Getting dressed, brushing teeth, opening a jar to make a meal: many Canadians can take performing these tasks for granted. But for those living with osteoarthritis in their hands, the gripping and twisting motions of daily life are a regular source of pain and frustration.
“It can affect everything. Living with pain certainly has an impact, but it extends to all dimensions of life,” said Joy MacDermid, professor of physical therapy and co-director of the clinical research lab at the Roth | McFarlane Hand and Upper Limb Centre.
There are also economic implications if work is affected, as well as increased risk for isolation and depression. “We often hear from people who’ve had to give up things they value, like participating in sports, or doing crafts they used to enjoy,” said MacDermid. “Those activities are related to their social life and often done with friends.”

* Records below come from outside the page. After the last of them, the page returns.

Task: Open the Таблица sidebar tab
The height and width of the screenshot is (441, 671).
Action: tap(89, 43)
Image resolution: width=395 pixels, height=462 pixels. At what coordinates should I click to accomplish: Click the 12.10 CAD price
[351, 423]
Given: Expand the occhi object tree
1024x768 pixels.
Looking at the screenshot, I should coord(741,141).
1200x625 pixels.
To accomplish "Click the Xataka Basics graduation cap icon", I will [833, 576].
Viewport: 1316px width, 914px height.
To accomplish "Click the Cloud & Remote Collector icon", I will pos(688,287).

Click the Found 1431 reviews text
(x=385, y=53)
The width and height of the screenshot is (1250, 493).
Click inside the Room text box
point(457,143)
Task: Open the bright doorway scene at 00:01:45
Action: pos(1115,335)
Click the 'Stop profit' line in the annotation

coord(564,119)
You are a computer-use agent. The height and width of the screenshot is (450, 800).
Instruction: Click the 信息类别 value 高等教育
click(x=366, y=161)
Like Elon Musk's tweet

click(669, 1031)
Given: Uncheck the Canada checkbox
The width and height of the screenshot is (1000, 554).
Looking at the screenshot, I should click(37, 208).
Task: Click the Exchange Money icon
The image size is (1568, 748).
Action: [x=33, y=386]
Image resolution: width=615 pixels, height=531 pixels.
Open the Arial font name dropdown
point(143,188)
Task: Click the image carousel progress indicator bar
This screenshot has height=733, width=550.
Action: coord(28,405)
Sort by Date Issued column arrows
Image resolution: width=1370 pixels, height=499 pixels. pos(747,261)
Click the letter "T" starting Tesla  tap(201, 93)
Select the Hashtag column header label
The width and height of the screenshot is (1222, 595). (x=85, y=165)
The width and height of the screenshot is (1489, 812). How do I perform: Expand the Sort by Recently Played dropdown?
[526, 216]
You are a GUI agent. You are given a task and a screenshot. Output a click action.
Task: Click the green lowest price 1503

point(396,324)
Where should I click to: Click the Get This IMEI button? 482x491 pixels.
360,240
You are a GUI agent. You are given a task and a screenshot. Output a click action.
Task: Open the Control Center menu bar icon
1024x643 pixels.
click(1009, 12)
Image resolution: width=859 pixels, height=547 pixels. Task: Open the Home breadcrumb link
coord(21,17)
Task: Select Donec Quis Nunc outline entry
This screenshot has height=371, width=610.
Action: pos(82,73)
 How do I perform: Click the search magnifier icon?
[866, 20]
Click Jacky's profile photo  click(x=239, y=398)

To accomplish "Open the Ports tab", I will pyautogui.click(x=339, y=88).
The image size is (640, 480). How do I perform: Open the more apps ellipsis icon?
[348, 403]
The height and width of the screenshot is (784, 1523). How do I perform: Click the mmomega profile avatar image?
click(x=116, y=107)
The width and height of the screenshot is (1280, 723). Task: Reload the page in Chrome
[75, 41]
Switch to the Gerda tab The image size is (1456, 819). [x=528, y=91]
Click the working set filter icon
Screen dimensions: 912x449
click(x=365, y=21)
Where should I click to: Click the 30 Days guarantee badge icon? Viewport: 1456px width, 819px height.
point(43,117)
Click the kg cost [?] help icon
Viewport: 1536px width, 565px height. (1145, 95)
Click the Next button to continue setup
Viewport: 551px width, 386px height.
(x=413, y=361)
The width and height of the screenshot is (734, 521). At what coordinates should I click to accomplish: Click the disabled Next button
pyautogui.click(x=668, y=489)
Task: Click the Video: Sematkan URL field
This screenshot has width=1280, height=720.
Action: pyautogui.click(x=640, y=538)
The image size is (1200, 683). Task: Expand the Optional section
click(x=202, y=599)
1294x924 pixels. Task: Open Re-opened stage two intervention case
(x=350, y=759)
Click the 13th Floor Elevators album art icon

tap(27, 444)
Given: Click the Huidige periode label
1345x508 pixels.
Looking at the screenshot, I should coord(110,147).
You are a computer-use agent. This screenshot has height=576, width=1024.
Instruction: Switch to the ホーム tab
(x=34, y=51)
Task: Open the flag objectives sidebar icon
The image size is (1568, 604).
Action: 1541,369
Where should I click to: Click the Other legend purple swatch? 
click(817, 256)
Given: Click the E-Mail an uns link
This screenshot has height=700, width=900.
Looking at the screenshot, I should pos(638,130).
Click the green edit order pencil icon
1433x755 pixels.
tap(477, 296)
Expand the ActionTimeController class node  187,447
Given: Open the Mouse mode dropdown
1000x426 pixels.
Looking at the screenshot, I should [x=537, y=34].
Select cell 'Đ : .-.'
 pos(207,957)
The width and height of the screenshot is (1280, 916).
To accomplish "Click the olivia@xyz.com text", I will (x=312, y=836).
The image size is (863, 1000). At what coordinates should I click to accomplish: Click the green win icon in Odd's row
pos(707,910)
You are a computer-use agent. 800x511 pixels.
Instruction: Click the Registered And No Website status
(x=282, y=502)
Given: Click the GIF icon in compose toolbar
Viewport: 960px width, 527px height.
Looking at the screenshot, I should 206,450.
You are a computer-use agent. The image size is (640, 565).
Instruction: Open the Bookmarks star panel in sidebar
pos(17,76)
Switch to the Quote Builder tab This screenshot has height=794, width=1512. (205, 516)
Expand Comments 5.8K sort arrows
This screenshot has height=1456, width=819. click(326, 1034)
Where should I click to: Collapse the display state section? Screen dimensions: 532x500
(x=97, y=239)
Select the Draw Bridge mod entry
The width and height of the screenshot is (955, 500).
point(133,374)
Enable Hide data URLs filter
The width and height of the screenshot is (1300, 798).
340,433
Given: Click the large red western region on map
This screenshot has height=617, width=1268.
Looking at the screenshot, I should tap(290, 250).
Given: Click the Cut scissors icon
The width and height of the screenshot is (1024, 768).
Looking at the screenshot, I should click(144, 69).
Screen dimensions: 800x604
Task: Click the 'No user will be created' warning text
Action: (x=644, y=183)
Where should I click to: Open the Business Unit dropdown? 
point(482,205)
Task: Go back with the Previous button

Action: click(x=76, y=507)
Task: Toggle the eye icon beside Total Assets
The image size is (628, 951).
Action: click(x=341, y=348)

She and her colleagues are working on improving the quality of life for those living with hand osteoarthritis by studying the force used in daily tasks to develop new joint protection programs. Her research, done with the assistance of Pavlos Bobos, PhD’20, and in collaboration with engineering professors Louis Ferreira and Emily Lalone through Western’s Bone and Joint Institute, has received recognition from the Arthritis Society as one of its Top 10 Research Advances of 2020.
Joint protection programs — a group of strategies to decrease strain on the joints — have included training patients to do tasks differently, to use assistive devices or to pace high-force activities like carrying a heavy laundry basket throughout the day.
Until now, these programs have been based on theory alone, MacDermid said. “We’ve always thought if you put your joint in a neutral position, it makes sense biomechanically that it would lessen force through the joints, but we didn’t have measurements demonstrating that joint protection worked. We needed devices to do that.”
That’s where Ferreira’s and Lalone’s expertise in mechanical and material engineering, and specifically wearable technology, comes in. Ferreira designed a sensor allowing Lalone and her graduate students to measure, in real time, the forces in fingertips when performing functional tasks. Tiny strain gauges attached to the nailbed pick up a recording when the finger is depressed.
The first design saw the sensor embedded in fake fingernails, then evolved through the team’s investigations to be worn in small finger sleeves by test subjects in MacDermid’s lab.
“We had a kitchen area set up and a series of standardized tasks that patients would go through, such as pouring a tea kettle or lifting a cup,” she said. Patients were tested, first doing tasks their own way, then repeating them using joint protection strategies. The subjects were videotaped, and data on the amount of movement and force used for each task was analyzed.
Early results showed some strategies are very effective in reducing the amount of force going through the joint, but there were also unexpected observations. “There seems to be some tasks that people naturally gravitate toward doing correctly,” MacDermid said. For example, patients knew inherently how to lift a kettle in the best way to avoid strain. But with other tasks they had no idea when they were doing it incorrectly.
Biofeedback, in the form of an audio or visual cue while doing a task, could help patients avoid joint strain in the future, the study found.
This is part of MacDermid’s long-term vision, made possible through the transdisciplinary effort fostered through the Bone and Joint Institute.
“We first want to create an intervention where people would wear the sensors in the clinic and get feedback,” she said. “But in the long-term, as sensor technology develops and becomes more stable, we’re hoping we can give people a kit that gives them feedback when they practise the tasks in their own home for two or three weeks.”
She’s hoping her work will also influence updates to patient training materials, noting some still suggest using a pencil rather than a finger to dial a rotary phone. “The tasks people do today and the types of assistive devices we have to help people now are so different.”